Mélanges/Tome I/108

imprimerie de la Vérité (Ip. 358-360).

À PROPOS D’IDÉAL


20 octobre 1891


Un correspondant quelconque, qui signe algébriquement X dans le Journal de Québec, trouve le moyen de se rendre bien ridicule en très peu de lignes. Il veut savoir « en quel pays se réalise l’idéal du gouvernement parlementaire rêvé par la Vérité. » Le correspondant avoue qu’il n’est pas savant ; il aurait dû ajouter qu’il ignore même la valeur des mots les plus usités de la langue française.

L’idéal ne se réalise jamais, mais c’est en travaillant à le réaliser que l’homme produit des œuvres durables.

Le peintre et le sculpteur ne réussissent jamais à reproduire sur la toile et dans le marbre la beauté idéale qu’ils entrevoient sans cesse ; et cependant sans cet idéal, qui leur échappe toujours, leur pinceau et leur ciseau seraient impuissants.

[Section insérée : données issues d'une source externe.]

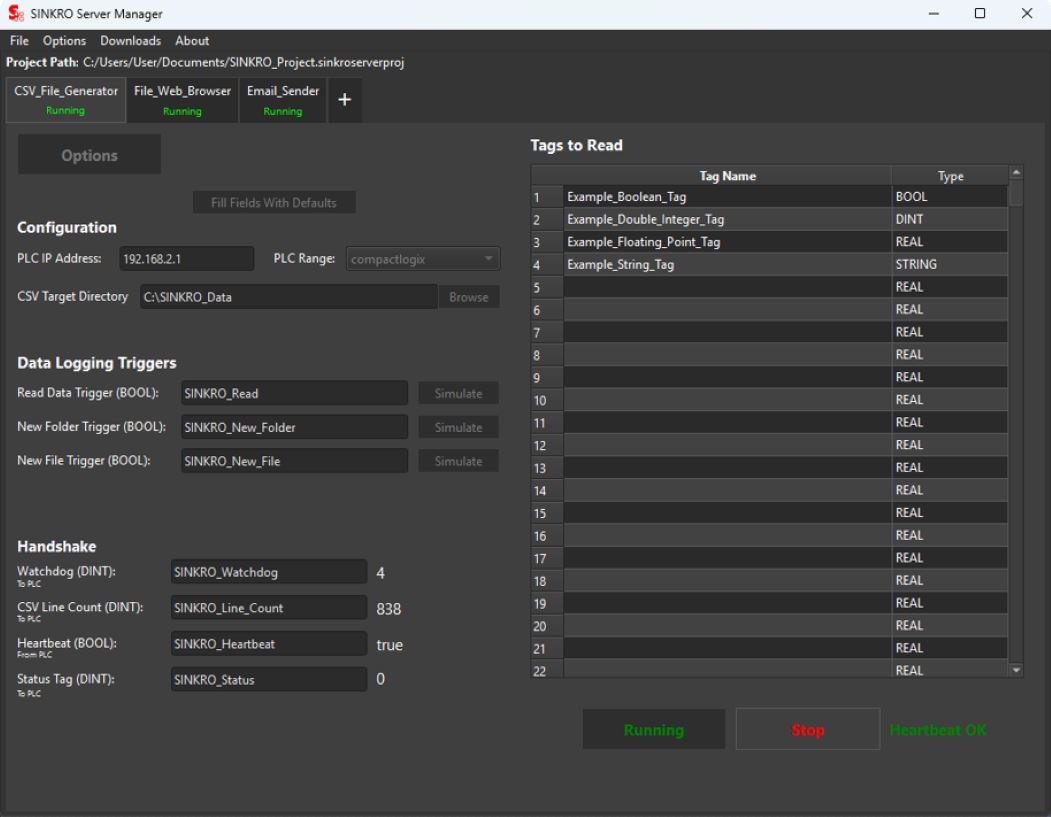Image resolution: width=1051 pixels, height=817 pixels.
Task: Click the Browse button for CSV directory
Action: [469, 297]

C’est en cherchant vainement à répéter les harmonies idéales, que les grands musiciens nous ont donné leurs chefs d’œuvre.

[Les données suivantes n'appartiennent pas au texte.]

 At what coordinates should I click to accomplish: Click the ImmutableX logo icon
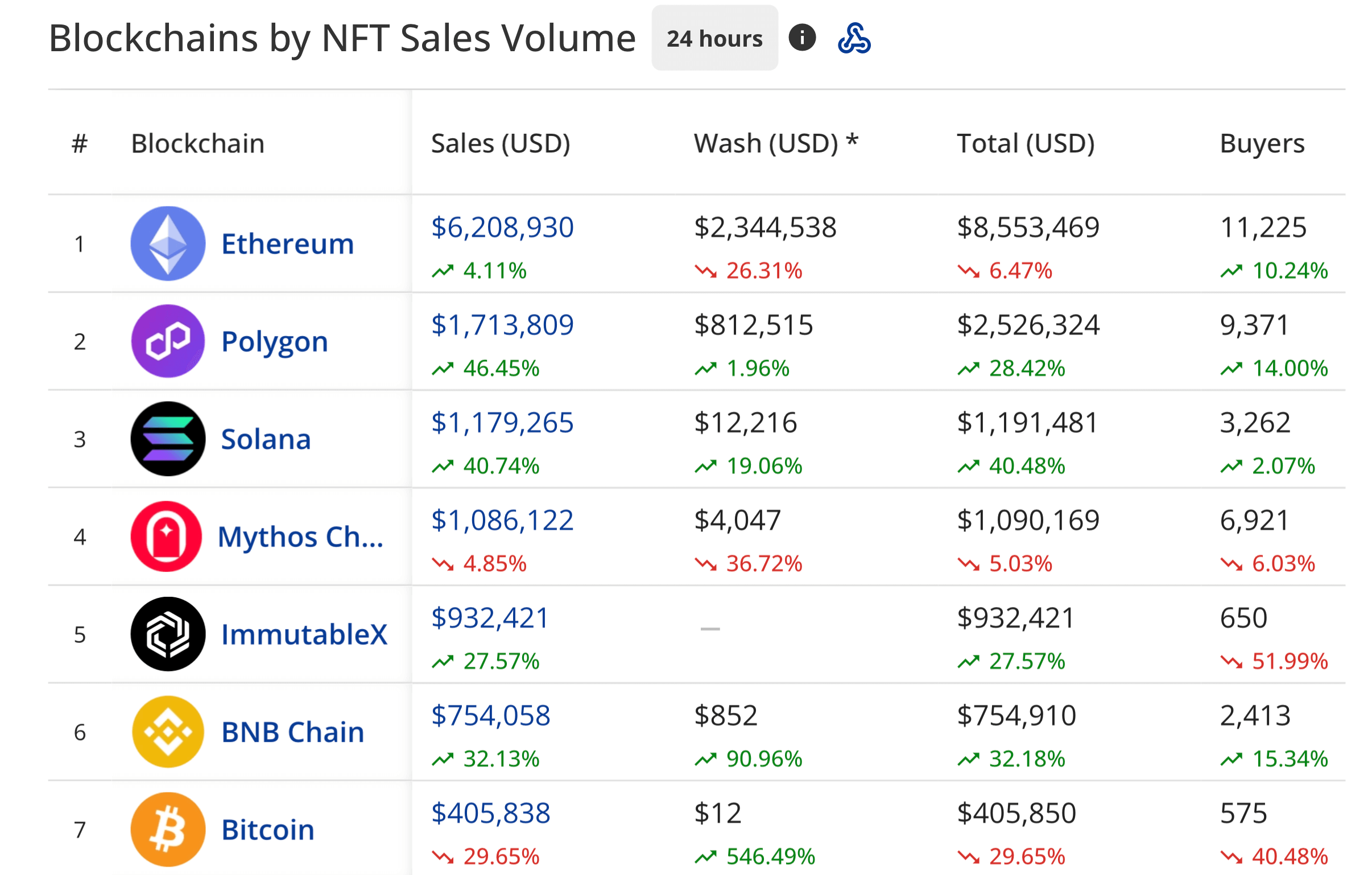click(167, 634)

Partout il faut à l’homme un idéal qui l’inspire, bien qu’il ne puisse jamais réaliser ce qu’il rêve. Celui qui travaille sans avoir le regard fixé sur un idéal, ne s’élèvera jamais au-dessus du terre-à-terre de la vie purement matérielle.

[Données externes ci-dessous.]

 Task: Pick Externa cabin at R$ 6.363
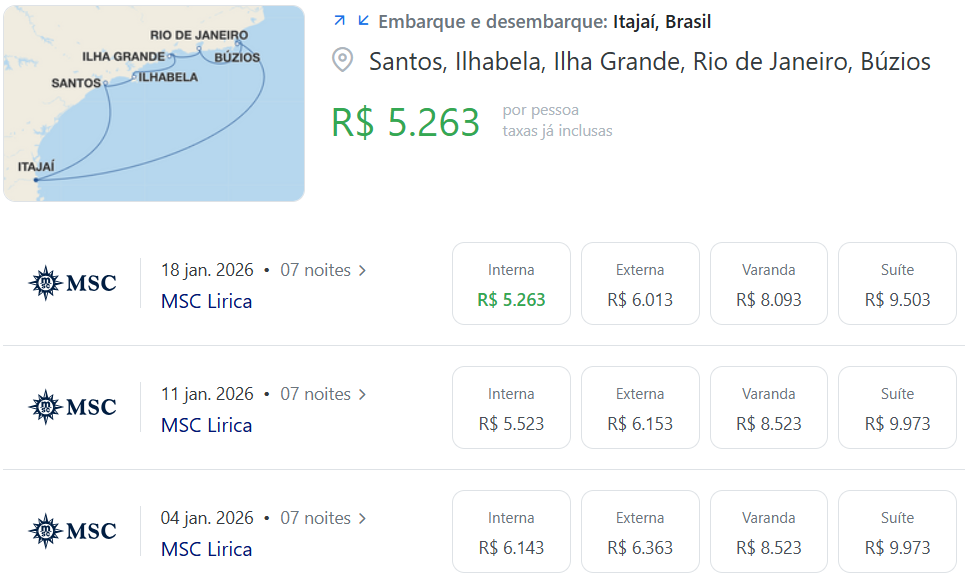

La politique ne fait pas exception à la règle générale.

Aux hommes d’État, aux journalistes, à tous ceux qui ont pour mission de conduire le pays ou d’éclairer les masses, il faut un idéal qui les guide dans leurs travaux, qui les incite sans cesse à de nouveaux efforts, qui les soutienne et les empêche de se laisser choir dans l’épouvantable bourbier du matérialisme. C’est parce que si peu d’hommes publics ont une idée, que nous voyons grouiller, dans ce bas fond qu’on appelle la politique, tant d’êtres ignobles et repoussants, ne vivant que d’expédients, ne cherchant que leurs propres intérêts ou un peu de popularité éphémère, n’accomplissant rien de bon, de grand et de durable.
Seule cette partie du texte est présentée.